Carole, and her fellow doctors Samir and Mathias, work as volunteers in the former territory of Yugoslavia. After working there for a few months, they travel back to France together. Because of a roadblock, they take a detour and a short time later they are captured by masked men with weapons. When trying to escape, Mathias is shot in the leg, but he is treated immediately at their destination. Nevertheless, they are locked in a cellar. Samir and Carole share a cell that is only equipped with a toilet and a mattress, while Mathias is locked in a cell opposite. They don't know who kidnapped them or why they were kidnapped. They discovered that there are other cells in the basement, and at least one man is also trapped in the cellar.

The days go by, and they are given food, and a doctor examines them occasionally, but because they don't speak the same language, they are unable to learn any new information. One day, Samir is suddenly taken by the kidnappers. A short time later they drive past the cells and see Samir's corpse, from which the eyes and other organs have been removed. Carole and Mathias realise that the kidnappers are organ dealers. Mathias manages to remove the lattice window with a converted mattress spring, but his attempt to escape fails because the kidnappers notice him. As a consequence, you weld the window shut to a metal plate.

Carole is taken to the surgery room, where the doctor tries to remove her eyes, but she manages to free her hand and stabs the doctor with a scalpel. Carole then gets a bolt cutter while she has to walk through a room with chained dogs, causing her to face her childhood fears. When she enters an apartment above the basement, she meets a stout woman. A duel breaks out, and Carole drowns the woman in a bowl.

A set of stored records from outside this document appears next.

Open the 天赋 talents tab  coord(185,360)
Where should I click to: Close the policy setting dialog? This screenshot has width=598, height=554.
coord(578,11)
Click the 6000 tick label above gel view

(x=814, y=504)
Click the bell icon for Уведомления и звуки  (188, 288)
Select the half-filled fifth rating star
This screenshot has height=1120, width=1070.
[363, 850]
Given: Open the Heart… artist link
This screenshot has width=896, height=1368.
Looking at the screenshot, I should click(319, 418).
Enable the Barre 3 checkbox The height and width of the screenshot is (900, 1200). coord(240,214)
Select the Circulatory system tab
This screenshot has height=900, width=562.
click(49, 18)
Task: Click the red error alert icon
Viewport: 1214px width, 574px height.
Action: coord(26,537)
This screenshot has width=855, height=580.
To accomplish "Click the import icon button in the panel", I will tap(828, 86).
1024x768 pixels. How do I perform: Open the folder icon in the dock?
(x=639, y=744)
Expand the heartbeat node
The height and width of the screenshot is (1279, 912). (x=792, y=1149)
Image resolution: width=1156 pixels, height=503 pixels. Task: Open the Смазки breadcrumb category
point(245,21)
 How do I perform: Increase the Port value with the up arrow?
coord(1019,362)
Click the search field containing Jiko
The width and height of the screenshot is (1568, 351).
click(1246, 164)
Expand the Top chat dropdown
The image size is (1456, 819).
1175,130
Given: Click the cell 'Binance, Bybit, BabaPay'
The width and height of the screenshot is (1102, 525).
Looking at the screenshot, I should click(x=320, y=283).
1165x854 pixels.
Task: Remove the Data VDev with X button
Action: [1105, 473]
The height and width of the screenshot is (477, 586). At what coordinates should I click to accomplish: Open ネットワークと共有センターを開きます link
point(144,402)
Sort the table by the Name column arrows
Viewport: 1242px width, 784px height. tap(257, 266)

She frees Mathias and a girl named Ana. When one of the kidnappers returns, Mathias kills him with the bolt cutter. Then Carole, Mathias and Ana run into the forest. The bandits notice the escape and free three dogs. Mathias can no longer keep up with Carole and Ana due to his gunshot wound and remains behind. He kills one dog with a stick, but the two other dogs kill him. Carole tells Ana to run into a nearby cornfield while she draws the dogs herself. When the dogs attack Carole, she falls to the ground and sees a string that belongs to a grenade. When the dogs loosen the cord, the grenade explodes and kills them, whereas Carole is only briefly unable to hear.

Carole runs into the cornfield while two men run after them. One man is armed with a rifle. The other finds Ana and pulls her out of the field, but Carole kills him with a stone. When they lie down on the ground to hide from the last kidnapper, he first walks past them. But then he sees the two of them running away and shoots Carole in the stomach. When he finally tries to finish her off, she grabs a piece of wood, rams it in his foot, takes his rifle and shoots him in the head. Finally, Carole and Ana are transported away by two soldiers. Ana serves to remind Carole of her childhood friend, Laura.

==Release==
Caged was shown at Fantasy Filmfest on August 20, 2010. It was also shown in a competition at the 2010 Sitges Film Festival. Caged did not have strong box office returns in Europe.

==Reception==
Le Monde gave the film one star out of four, noting that the captives are no more sympathetic than their torturers. L'Express gave the film one star out of four calling it a "predictable thriller". Paris Match gave the film two stars, praising the film's star Zoe Felix. Chronic'art gave the film a one star rating, noting that the pace of the film is lost but praised the Felix's acting.